◆ What to work on: Reproduce word for word the line holding "[button] (104, 1004)" and all lines after it in the data, through the end, leaving out pictures.
========================================
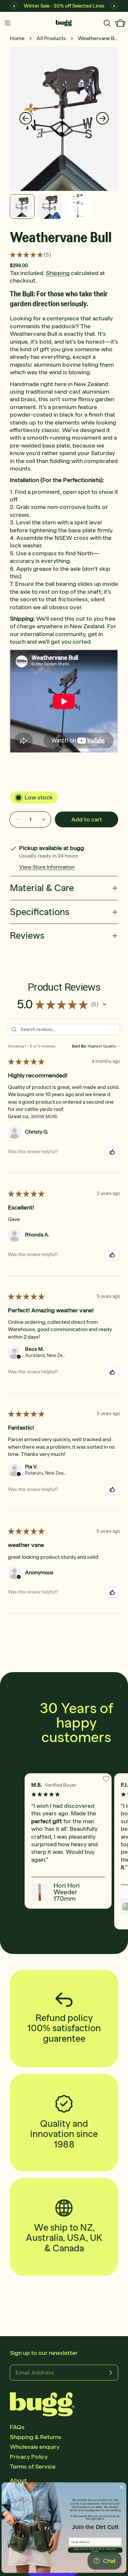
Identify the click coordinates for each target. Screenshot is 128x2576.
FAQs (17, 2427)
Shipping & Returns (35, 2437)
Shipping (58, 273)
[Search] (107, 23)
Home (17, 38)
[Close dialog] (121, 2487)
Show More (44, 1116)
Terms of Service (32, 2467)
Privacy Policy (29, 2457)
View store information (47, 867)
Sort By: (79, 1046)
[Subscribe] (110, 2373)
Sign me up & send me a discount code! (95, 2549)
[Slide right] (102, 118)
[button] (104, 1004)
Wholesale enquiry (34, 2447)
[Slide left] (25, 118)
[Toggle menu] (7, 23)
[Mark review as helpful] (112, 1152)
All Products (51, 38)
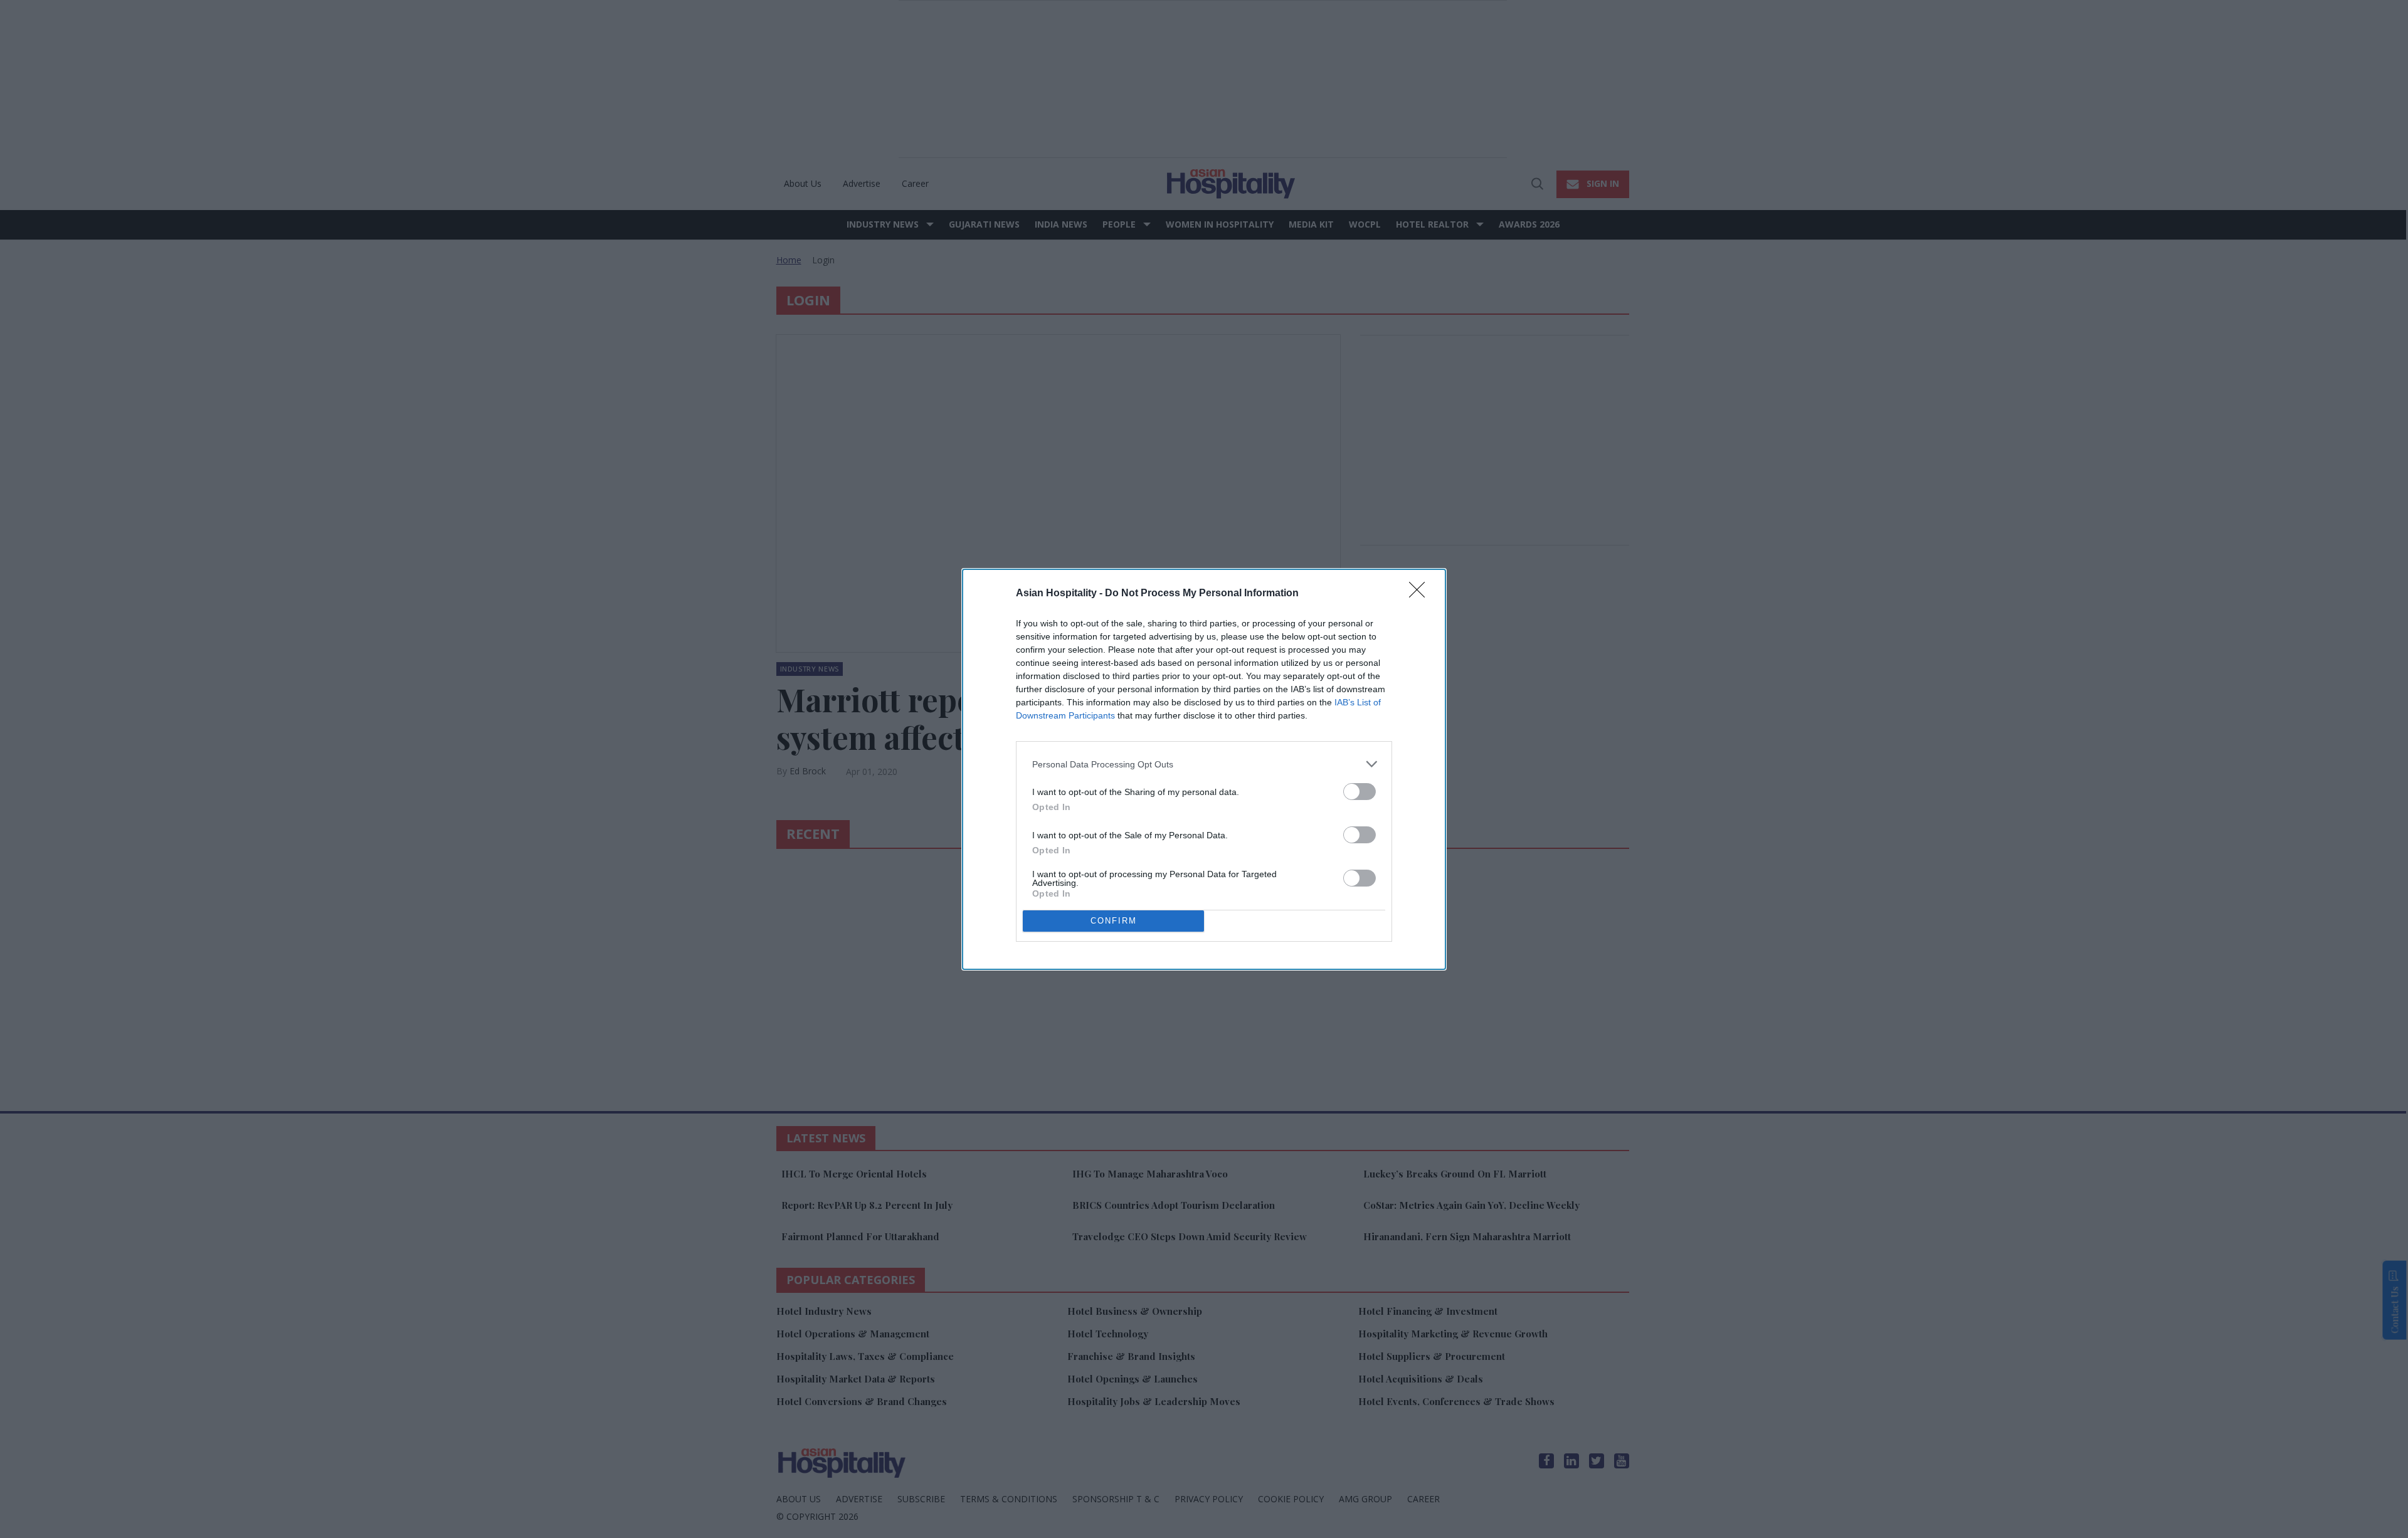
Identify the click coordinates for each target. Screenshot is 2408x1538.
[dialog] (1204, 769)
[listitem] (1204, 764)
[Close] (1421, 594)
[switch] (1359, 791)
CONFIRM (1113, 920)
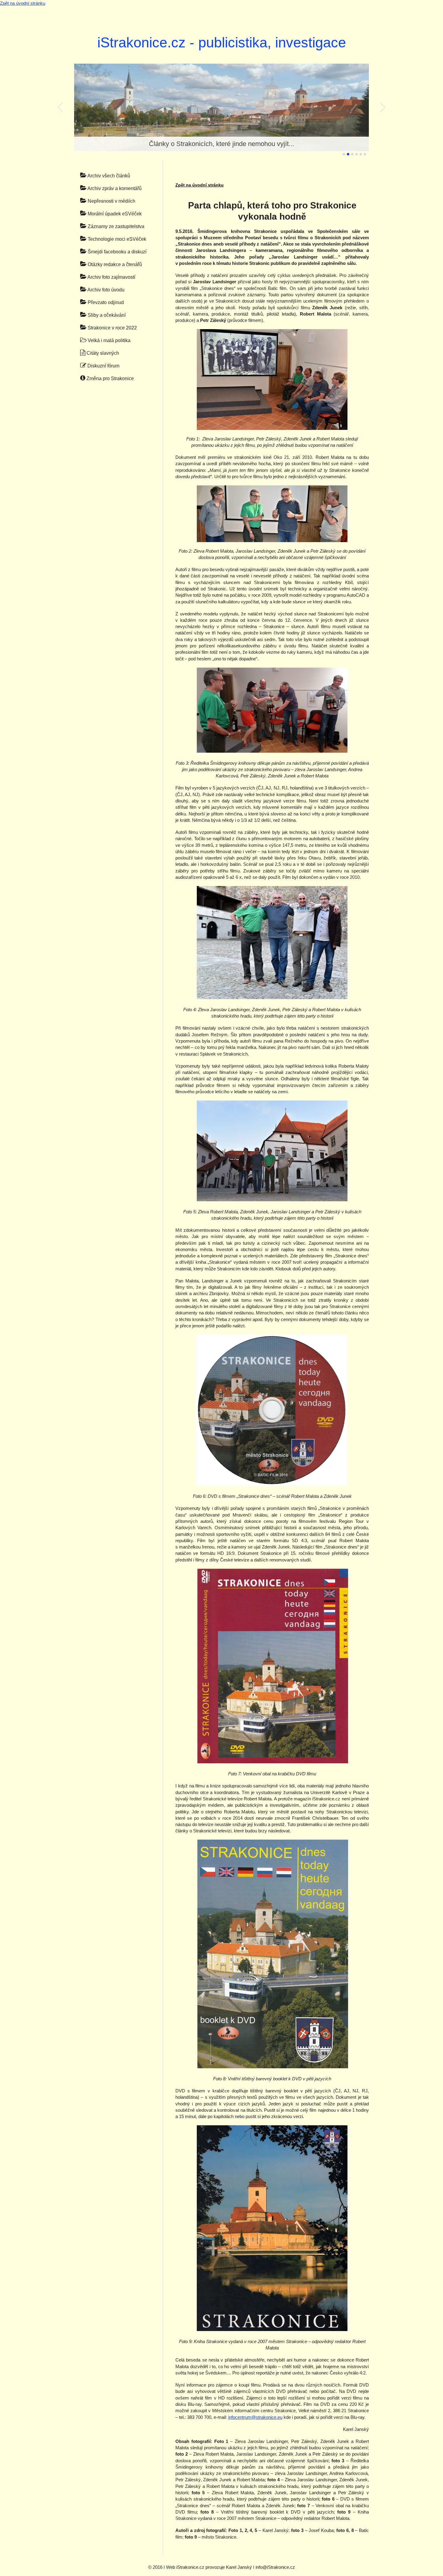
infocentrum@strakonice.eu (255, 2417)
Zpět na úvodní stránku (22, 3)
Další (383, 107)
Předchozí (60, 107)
========================================
◆ Answer to this task:
[button] (104, 1004)
Wholesale enquiry (34, 2447)
[Slide left] (25, 118)
[Toggle menu] (7, 23)
[Mark review as helpful] (112, 1152)
All Products (51, 38)
Identify the click coordinates for each target. Screenshot is 2408x1538.
[dialog] (1204, 769)
[listitem] (1204, 764)
[Close] (1421, 594)
[switch] (1359, 791)
CONFIRM (1113, 920)
infocentrum@strakonice.eu (255, 2417)
Zpět na úvodní stránku (22, 3)
Další (383, 107)
Předchozí (60, 107)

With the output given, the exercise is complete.